## PROVIDED MATERIAL
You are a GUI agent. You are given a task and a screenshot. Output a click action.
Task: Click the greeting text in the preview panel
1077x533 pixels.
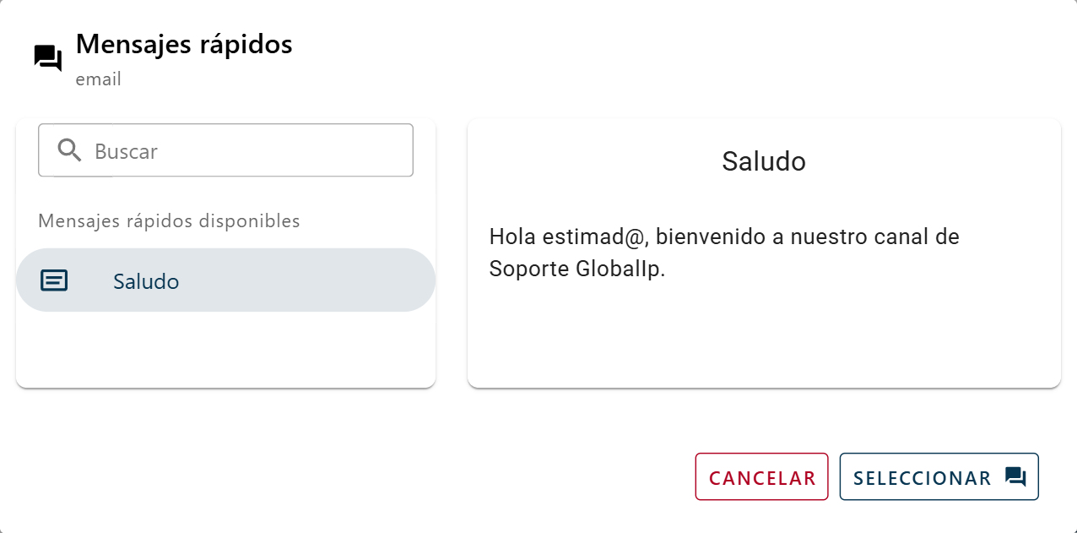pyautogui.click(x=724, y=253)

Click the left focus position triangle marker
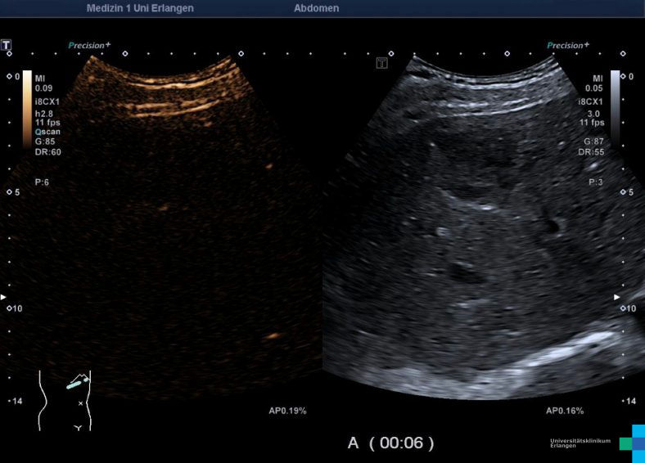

...

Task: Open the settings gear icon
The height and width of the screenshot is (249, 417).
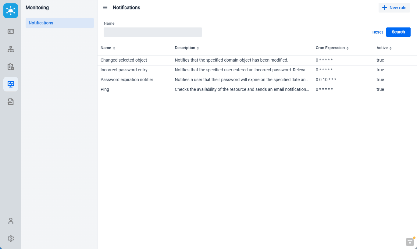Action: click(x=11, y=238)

## WHAT YOU WILL DO
Only one stretch of the data is wanted: write out exactly the lines from the one holding "Task: Click the" through the one holding "Click the left focus position triangle marker", both included, without the pictures.

## SOLUTION BELOW
Task: Click the greeting text in the preview panel
1077x533 pixels.
pyautogui.click(x=724, y=253)

Click the left focus position triangle marker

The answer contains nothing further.